→ **Aim**
Reproduce the whole listing below word for word, leaving out the pictures.

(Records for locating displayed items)
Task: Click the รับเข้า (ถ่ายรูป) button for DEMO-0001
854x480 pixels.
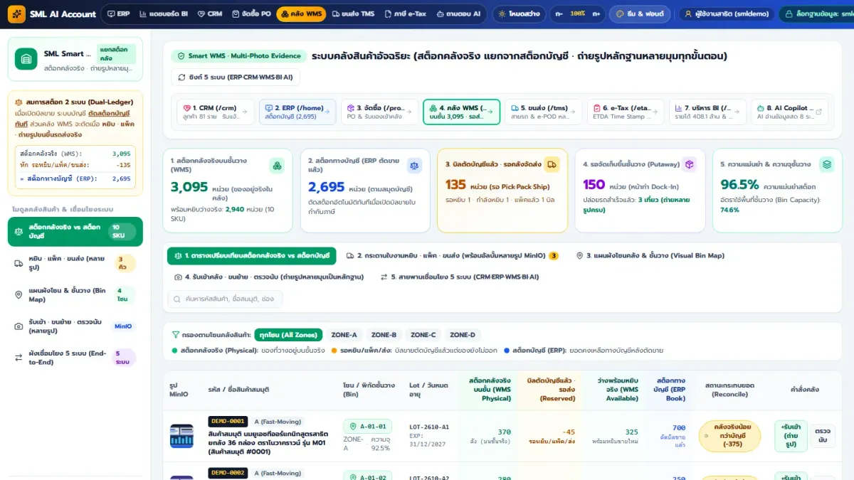Action: point(790,435)
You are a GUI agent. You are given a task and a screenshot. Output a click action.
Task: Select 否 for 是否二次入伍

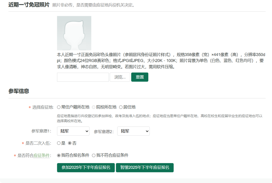click(70, 143)
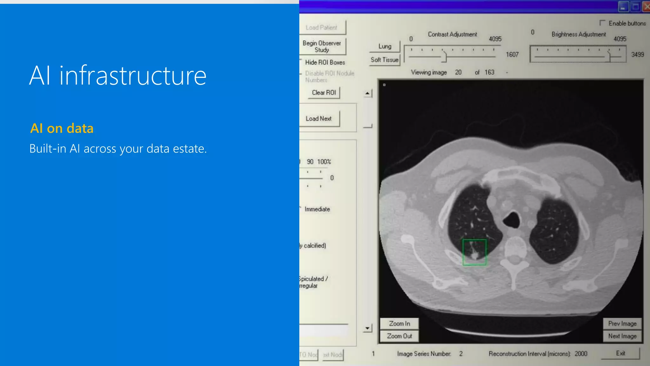The width and height of the screenshot is (650, 366).
Task: Click the Contrast Adjustment slider thumb
Action: coord(445,57)
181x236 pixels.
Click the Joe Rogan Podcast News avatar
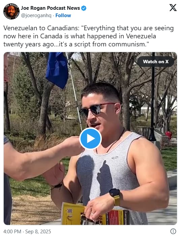click(x=11, y=11)
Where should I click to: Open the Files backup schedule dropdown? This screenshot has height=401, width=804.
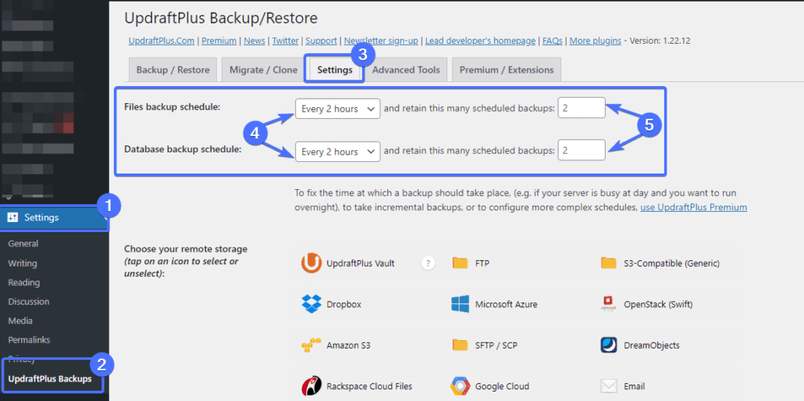pyautogui.click(x=337, y=109)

→ **Exercise result**
Task: Click the รับเข้า (ถ่ายรูป) button for DEMO-0001
854x480 pixels.
Action: point(790,435)
You are a GUI agent. You are given a task and a screenshot. Output a click action.
Task: Select 否 for 是否二次入伍

click(70, 143)
The width and height of the screenshot is (650, 366).
Task: Click the Contrast Adjustment slider thumb
Action: coord(445,57)
181x236 pixels.
Click the Joe Rogan Podcast News avatar
click(x=11, y=11)
Where should I click to: Open the Files backup schedule dropdown? This screenshot has height=401, width=804.
pyautogui.click(x=337, y=109)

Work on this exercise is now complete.